NEWS   |   Industria / 17/07/2012

Universal-EMI, Impala prende le distanze dal co-presidente Zelnik

Universal-EMI, Impala prende le distanze dal co-presidente Zelnik

Le dichiarazioni di Patrick Zelnik, discografico francese e copresidente di Impala che in un clamoroso intervento pubblicato sul sito del Financial Times si è dichiarato favorevole alla fusione tra Universal ed EMI, sembrano avere smosso le acque, e creato un solco, all'interno dell'organizzazione delle indies che da sempre contrasta pubblicamente il merger: al settimanale inglese Music Week risulta che nell'ambito del direttivo riunitosi ieri la maggioranza dei membri del board  - 14 su 25, il 56 per cento - abbia votato  a favore di un cambio di strategia  seguendo le indicazioni fornite dal fondatore della Naive. Dal momento però che per deliberare lo statuto dell'ente richiede il 75 per cento dei consensi e che tra i vertici di Impala c'è chi, come Martin Mills del Beggars Group, continua a osteggiare la fusione con tutte le sue forze (avendo anche testimoniato, di recente, davanti al Senato Usa), l'organizzazione non ha cambiato ufficialmente posizione. "A una riunione del consiglio direttivo di Impala avvenuta nella giornata di ieri il board ha deliberato di continuare la sua opposizione alla fusione Universal/EMI, sottolineando la sua preoccupazione che ogni soluzione proposta come rimedio sappia far  fronte alle obiezioni sollevate dalle autorità europee riguardo l'impatto del merger", si legge in un comunicato diramato oggi dall'associazione.

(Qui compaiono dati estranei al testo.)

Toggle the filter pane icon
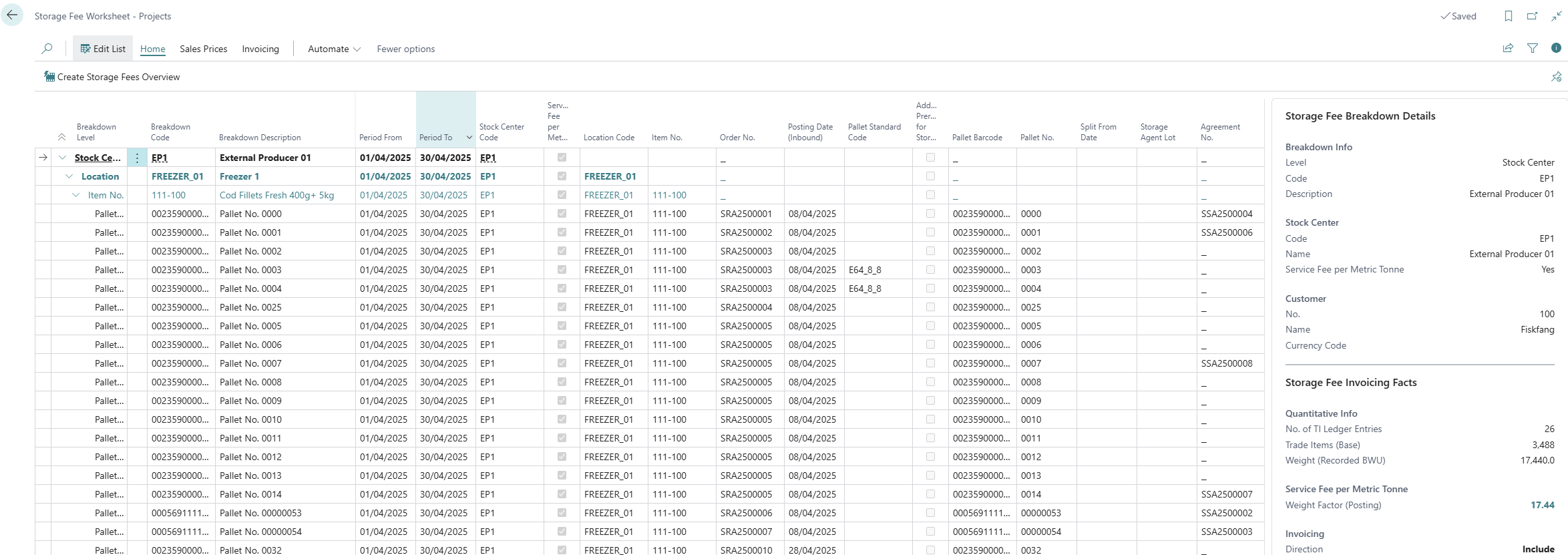This screenshot has width=1568, height=555. pyautogui.click(x=1533, y=48)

"Impala concorda sul fatto che le società digitali siano dei giganti che necessitano di un'adeguata regolamentazione", continua il documento rispondendo in tal modo alle osservazioni formulate da Zelnik, "ma il problema è che un'eccessiva concentrazione nel settore musicale aiutarebbe Universal a modellare i servizi digitali secondo i suoi interessi e a ottenere una vetrina ben maggiore di quella che le spetta".  Ricordando che in caso di mancata unanimità l'organizzazione delibera a maggioranza di due terzi, Impala ammette nel comunicato di essere "una comunità ampia e diversificata, che ha tra i suoi punti di forza la capacità di abbracciare un ventaglio di opinioni personali diverse".



"Il problema non è solo digitale, ma riguarda anche il mercato fisico, l'accesso ai media e l'esposizione dei nuovi artisti, così come l'esclusione delle indipendenti dalla possibilità di metterli sotto contratto", ha aggiunto il presidente esecutivo Helen Smith. "Tutti noi rispettiamo le opinioni di Patrick Zelnik, ma l'articolo pubblicato dal Financial Times riflette la posizione della Naive, non quella di Impala".  



Parlando con lo stesso Financial Times, intanto, Zelnik ha  sostenuto pubblicamente che sir Richard Branson (di cui è amico personale: ha anche scritto la prefazione della sua autobiografia) lo avrebbe indicato come la persona adatta a gestire la Virgin Records, nel caso in cui la storica etichetta inglese dovesse essere ceduta da Universal per garantirsi il via libera all'acquisto della EMI da parte dell'antitrust europeo.



"Se la Universal è pronta a vendere la Virgin Records, Richard Branson promuoverà la transazione e un mio coinvolgimento nell'operazione: lui vuole che la Virgin finisca nelle mie mani", ha raccontato Zelnik al quotidiano finanziario.  "La Universal", ha aggiunto, "dovrebbe fare disinvestimenti mirati e chirurgici favorendo etichette indipendenti invece che hedge funds, imprese di private equity o fondi pensione, dal momento che le indies reinvestono i loro profitti nell'ingaggio di nuovi artisti e nello sviluppo di nuovi generi risultando essenziali all'innovazione musicale e tecnologica che costituisce la linfa vitale della musica". Tuttavia,  alcuni commentatori anonimi sentiti dal Financial Times hanno fatto notare che Branson non giocherebbe un ruolo di primo piano nell'eventuale decisione di liquidare la Virgin; secondo altre fonti, il magnate inglese sarebbe intenzionato ad affiancare Zelnik nell'operazione, riprendendo possesso dell'etichetta da lui fondata nel 1992 e venduta alla EMI vent'anni dopo.